Health authorities in the UK have recalled a popular asthma inhaler over a labelling mistake.
Urgent recall of asthma inhaler due to labelling error
The Medicines and Healthcare products Regulatory Agency (MHRA) has issued a recall of the Flutiform 250 micrograms inhaler after CD Pharma Limited reported a labelling error on specific batches. The active ingredient content on the packaging is correct, but the dosage information is misleading, suggesting patients may receive less medication than intended. The inhaler is safe and effective, and patients are advised not to stop using it as prescribed. The recall affects pharmacies and wholesalers across the UK, emphasizing that the inhaler's safety is not in question.
Key Takeaways
"This is a wholesale and pharmacy level recall that will be actioned by a healthcare professional."
The MHRA confirms the recall process will involve healthcare professionals.
"There is no quality issue with the product and patients can continue to take their medicine as prescribed."
The MHRA reassures patients about the inhaler’s effectiveness despite the recall.

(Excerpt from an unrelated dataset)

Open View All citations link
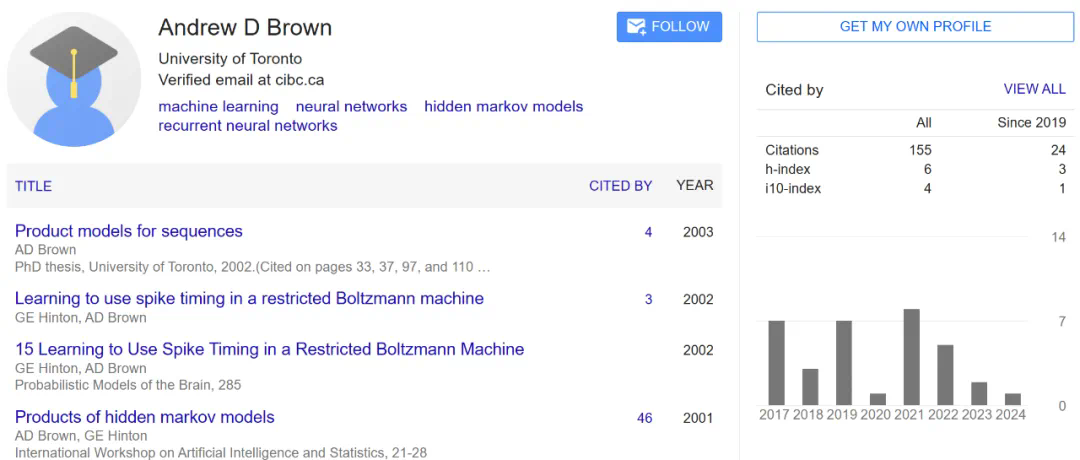 click(x=1034, y=89)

This incident highlights the critical need for accuracy in pharmaceutical labeling, especially for medications managing chronic conditions like asthma. With the potential for anxiety among patients misinformed about their dosage, immediate action from health authorities is vital. The MHRA's prompt response underscores its commitment to patient safety, ensuring that while the product continues to be used safely, proper communication is vital to prevent panic and confusion among users.
Highlights
- Misleading labels can lead to unnecessary anxiety for patients.
- Accurate medication information is essential for patient safety.
- Pharmacy recalls are vital in maintaining public trust in healthcare.
- Patients should feel reassured that their inhaler is still safe.
Concerns over patient safety and potential confusion
The incorrect dosage information could create unnecessary anxiety for patients managing asthma. Immediate clarification is needed to prevent public panic.
This incident calls for heightened vigilance in pharmaceutical standards and communication.